-- Excerpt to read --
'''

Saint Lucia Has Spoken: Why Allen Chastanet's UWP Was Rejected Twice in Four Years—and What Voters Saw That We Must Remember
Two Elections, One Clear Verdict
Across two consecutive general elections—2021 and 2025—Saint Lucian voters have delivered an unequivocal message: they do not trust Allen Chastanet's UWP administration and do not wish to repeat that experiment. What makes this moment historic is not only the scale of UWP's defeats but also how strongly they confirm the core thesis many citizens have voiced for years: "We must never vote for the UWP Administration under this leadership again."
The Record that Broke Public Trust
The 2016–2021 UWP government left behind a trail of problems that went far beyond normal policy disagreements. Key fact-based issues repeatedly surfaced in investigations, media analyses, and public debate.

'''

-- Data --

'''

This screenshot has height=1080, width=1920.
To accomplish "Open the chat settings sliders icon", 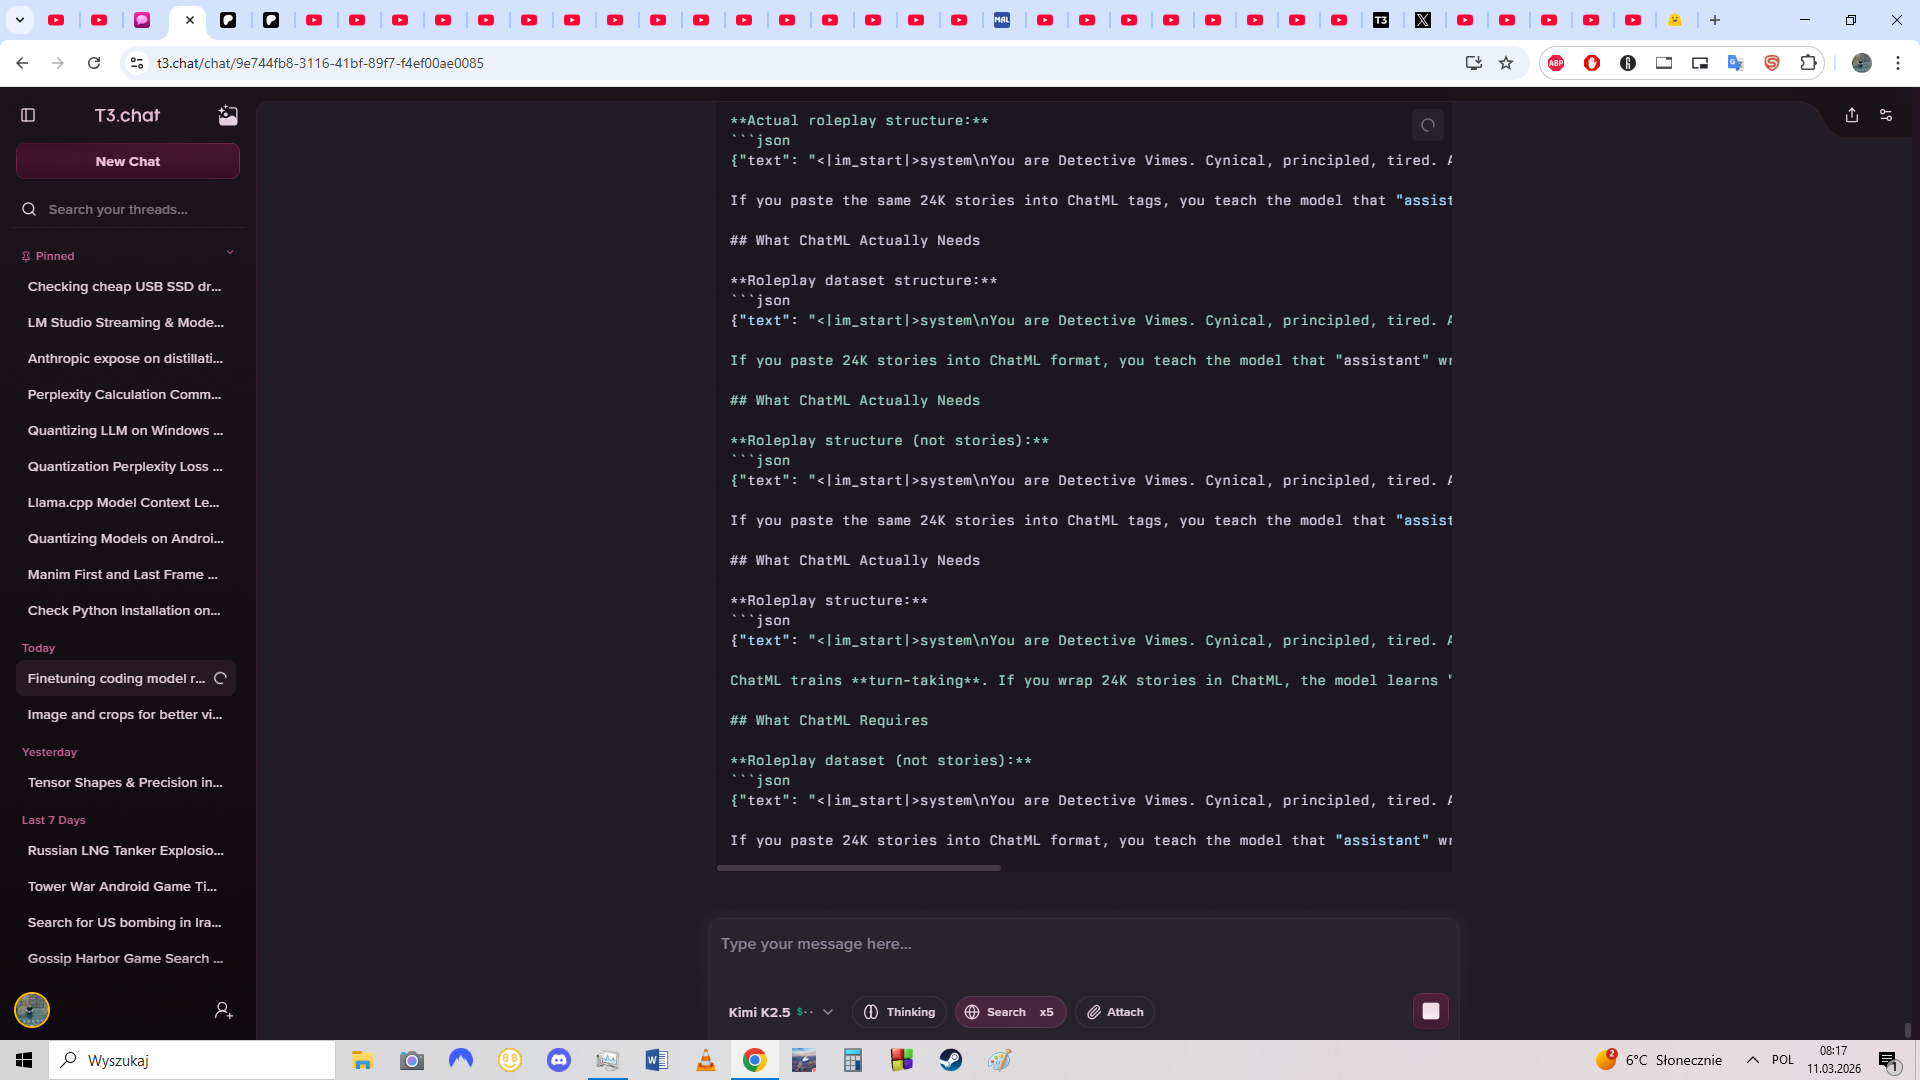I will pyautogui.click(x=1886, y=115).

'''
'''

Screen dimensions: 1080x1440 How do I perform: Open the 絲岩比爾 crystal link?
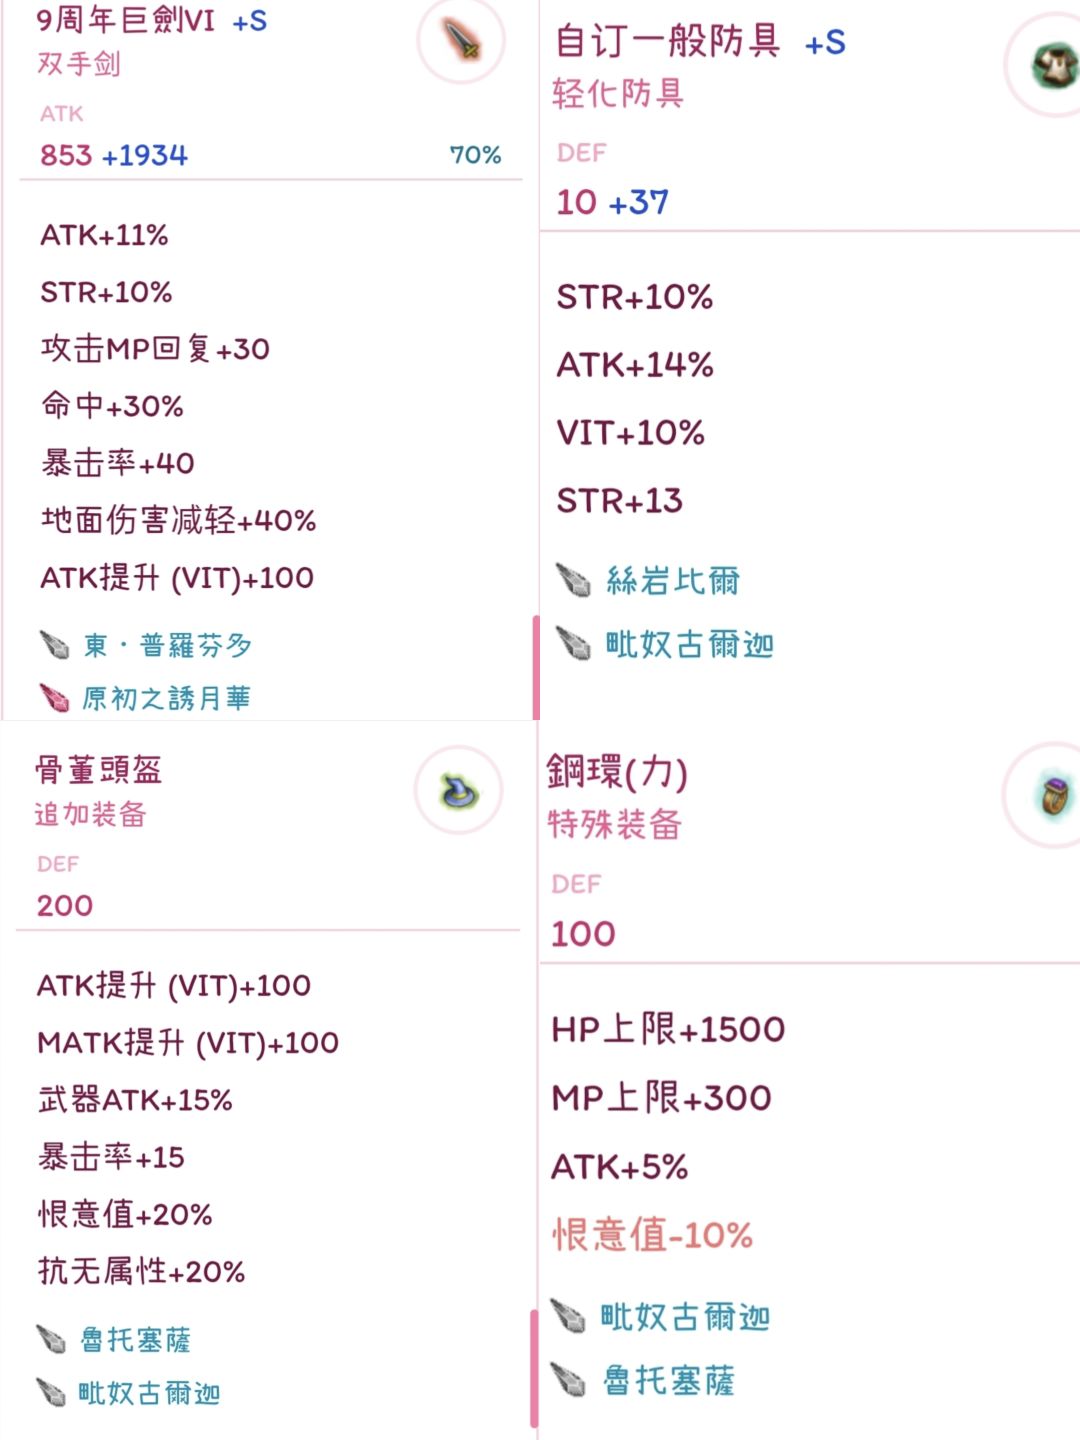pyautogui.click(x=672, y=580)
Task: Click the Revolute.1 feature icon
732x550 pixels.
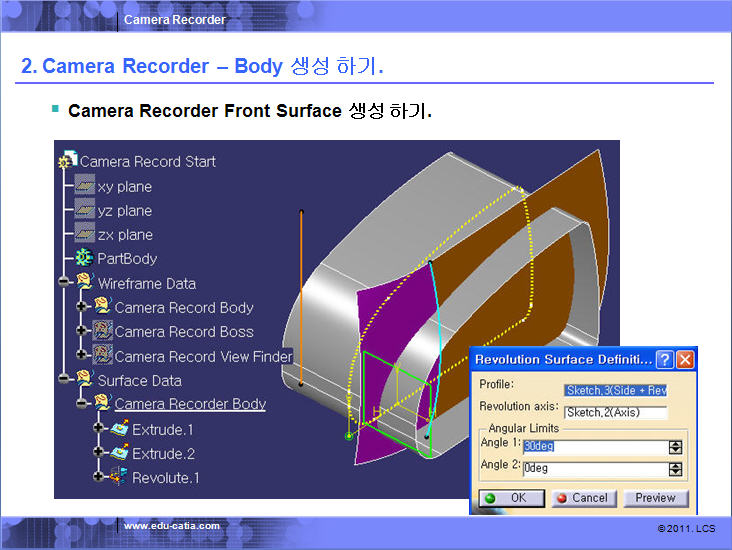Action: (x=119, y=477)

'''

-- What to work on --
**A)** List each distinct year named in the article on Saint Lucia's elections.
**B)** Retype the stretch of the article on Saint Lucia's elections from "Saint Lucia Has" through "and public debate." with no changes.
**C)** Extend the article on Saint Lucia's elections, picking up right after its last sentence.
The entries have nothing to do with the article on Saint Lucia's elections.

-- Responses to the exercise --
**A)** 2016, 2021, 2025

**B)**
Saint Lucia Has Spoken: Why Allen Chastanet's UWP Was Rejected Twice in Four Years—and What Voters Saw That We Must Remember
Two Elections, One Clear Verdict
Across two consecutive general elections—2021 and 2025—Saint Lucian voters have delivered an unequivocal message: they do not trust Allen Chastanet's UWP administration and do not wish to repeat that experiment. What makes this moment historic is not only the scale of UWP's defeats but also how strongly they confirm the core thesis many citizens have voiced for years: "We must never vote for the UWP Administration under this leadership again."
The Record that Broke Public Trust
The 2016–2021 UWP government left behind a trail of problems that went far beyond normal policy disagreements. Key fact-based issues repeatedly surfaced in investigations, media analyses, and public debate.

**C)**
Corruption and Mismanagement
Multiple controversies—such as the PAJOAH letter, questionable land deals like Anse Jambette, and contracts for projects like Fresh Start and the Hewanorra Airport redevelopment—raised serious concerns about transparency, favouritism, and the handling of public money. These were not just opposition talking points; leaked documents, technical reports, and the testimony of former insiders supported them.
St. Jude Hospital: A Symbol of Failure
Under UWP, St. Jude Hospital became the national emblem of broken promises. The reconstruction was halted, redirected, or mishandled several times, leaving a half-finished, decaying complex—the infamous "box"—despite hundreds of millions of dollars reportedly spent and years of patient suffering.
Chronic Unemployment and Youth Joblessness
During the Chastanet years, overall unemployment sat above 20%, with youth unemployment frequently above 30–37%, according to official labour force data and independent analyses. Despite high-profile rhetoric about jobs and growth, there were no robust, scaled reforms that structurally shifted these numbers in UWP's favour by 2021.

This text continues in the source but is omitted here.